GIVEN TEXT ::
────────────────
Challenges in CNN-based semantic segmentation include difficulties in segmenting small objects in dense urban settings [33], [34], high computational demands [35], [36] limiting real-time or low-capacity platform use, and model generalization issues across different environments [37], [38], which necessitate large training datasets and adaptable models for consistent performance.

B. Attention and Transformer-Based Semantic Segmentation Models

In CNNs, context refers to spatial information captured by convolutional filters at various layers, while attention mechanisms in neural networks, like those in transformer-based models, selectively prioritize input sequence elements based on task relevance, dynamically adjusting focus. Key developments in the field of remote sensing include the integration of attention within architectures such as A^{2}FPN [39], which enhances focus on salient features, DANet [40] employing self-attention for spatial and channel context, and RDNet [41] using a reverse difference mechanism for effective segmentation across diverse object sizes in urban aerial imagery.

Transformer-based models have significantly impacted semantic segmentation by utilizing self-attention to capture long-range dependencies and global contexts more effectively than CNNs. Examples include BANet [42] combining transformers with convolution layers, BoTNet [43] embedding self-attention in ResNet, and various configurations of the Swin transformer such as SwinTF-FPN [44], SwinUperNet [45], and AerialFormer [46], showcasing the adaptability of transformers in analyzing UAV datasets.

Combining CNNs with transformers, models like ICTNet [47], FT-UNetFormer [48], and CMTFNET [49] merge local feature extraction with global contextual insights, enhancing segmentation in complex environments. Additionally, models such as SegFormer [50] and TransUNet [51] improve multiscale feature representation using diverse transformer structures for detailed spatial analysis.

However, the deployment of attention and transformer models in semantic segmentation faces challenges, particularly the high computational demands of processing high-resolution images, which require significant power and memory resources [52]. These models also need large, diverse training datasets to effectively learn complex image patterns [53], presenting significant hurdles in acquiring well-annotated data, especially in scenarios where such resources are scarce or expensive.
────────────────
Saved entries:

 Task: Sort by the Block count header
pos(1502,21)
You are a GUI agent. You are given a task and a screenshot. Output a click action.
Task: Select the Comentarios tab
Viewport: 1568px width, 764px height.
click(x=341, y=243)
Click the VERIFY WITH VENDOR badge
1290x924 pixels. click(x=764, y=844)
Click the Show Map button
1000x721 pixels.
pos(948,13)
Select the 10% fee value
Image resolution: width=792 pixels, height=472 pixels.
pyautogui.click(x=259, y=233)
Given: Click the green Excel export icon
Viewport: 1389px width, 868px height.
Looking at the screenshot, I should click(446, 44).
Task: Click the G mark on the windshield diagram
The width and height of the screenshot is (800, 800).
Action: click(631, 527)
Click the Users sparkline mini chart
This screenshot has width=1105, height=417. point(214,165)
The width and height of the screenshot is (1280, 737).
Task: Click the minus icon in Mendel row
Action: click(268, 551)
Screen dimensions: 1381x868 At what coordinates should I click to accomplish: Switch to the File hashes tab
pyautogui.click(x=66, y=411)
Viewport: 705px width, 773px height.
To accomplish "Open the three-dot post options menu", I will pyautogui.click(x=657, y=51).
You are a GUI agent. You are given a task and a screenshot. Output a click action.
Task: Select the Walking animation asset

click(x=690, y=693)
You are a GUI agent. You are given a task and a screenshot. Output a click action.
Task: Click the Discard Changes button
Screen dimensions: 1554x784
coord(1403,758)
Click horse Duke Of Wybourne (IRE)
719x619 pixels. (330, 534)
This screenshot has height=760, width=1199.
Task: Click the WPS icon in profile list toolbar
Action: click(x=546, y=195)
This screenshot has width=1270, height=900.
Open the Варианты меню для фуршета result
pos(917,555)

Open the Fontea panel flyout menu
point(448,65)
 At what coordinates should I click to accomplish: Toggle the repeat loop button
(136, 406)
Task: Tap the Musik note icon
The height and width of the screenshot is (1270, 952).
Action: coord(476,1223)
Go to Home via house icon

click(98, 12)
────────────────
TO-DO LIST ::
A: In the passage on semantic segmentation models, what does BoTNet do?
B: Write the next part of the passage on semantic segmentation models, starting after its last sentence.

TASK RESULTS ::
A: BoTNet embeds self-attention in ResNet.

B:
C. Global Local Attention Architectures

In remote sensing semantic segmentation, the integration of global and local analyses significantly enhances model performance by melding broad scene insights with detailed recognition. Models like CANet [54] and CMTFNET [49] exemplify this approach; CANet achieves real-time segmentation through a context aggregation network that combines local and global information, while CMTFNET merges CNNs with multiscale transformers to balance nuanced detail with contextual understanding.

UNetFormer [48] introduced a global-local attention mechanism, blending attention-based global context capture with detailed local analysis, improving accuracy and context-awareness. Similarly, EDDformer [55] and EMRT [56] demonstrate transformers' ability to encode both broad and specific spatial features, enhancing multiscale representation.

While focusing on segmentation accuracy, these approaches also prioritize computational efficiency, a critical factor given the often extensive and complex datasets used in remote sensing. Models like ICTNet [47] and GLOTS [57] aim to balance computational demands with effective segmentation outcomes.

Despite the challenges associated with global-local approaches, such as computational complexity, heightened memory requirements, dependence on extensive training data, risks of overfitting, and optimization hurdles [58], their advantages significantly outweigh these issues. Building on the strengths of global-local methodologies like UNetFormer [48], we introduce two novel components to improve semantic segmentation: the GFA block and the AFRH. Unlike the predefined separation of global and local contexts in the global-local attention block (GLTB) of UNetFormer, our proposed GFA module dynamically fuses multiscale focal and axial attention features to more effectively capture both local details and broader context. Our AFRH component differentiates itself from the feature refinement head (FRH) in UNetFormer by incorporating self-attention, which enables more refined feature adjustment and enhances the segmentation results' precision and clarity.

SECTION III.

Methodology

A. Network Overview

The proposed SwinFAN architecture, depicted in Fig. 1, combines a Swin transformer encoder with a GFA attention decoder within a four-level U-Net structure for UAV image semantic segmentation. The architecture includes several Swin Blocks that progressively downsample the image, reducing its spatial resolution while increasing the feature dimension. This downsampling process allows the model to capture higher level semantic information at various scales. The attention-based decoder then progressively upsamples these features, refining the segmentation with the help of GFA attention and weighted sum operations to ensure precise boundary delineation and detailed scene comprehension.

Fig. 1. - SwinFAN U-Net architecture. The encoder captures features at multiple scales using Swin transformer blocks, while the decoder employs GFA attention for integrating global and local attention features. As a final step, the AFRH refines the output to produce a precise segmentation map.
Fig. 1.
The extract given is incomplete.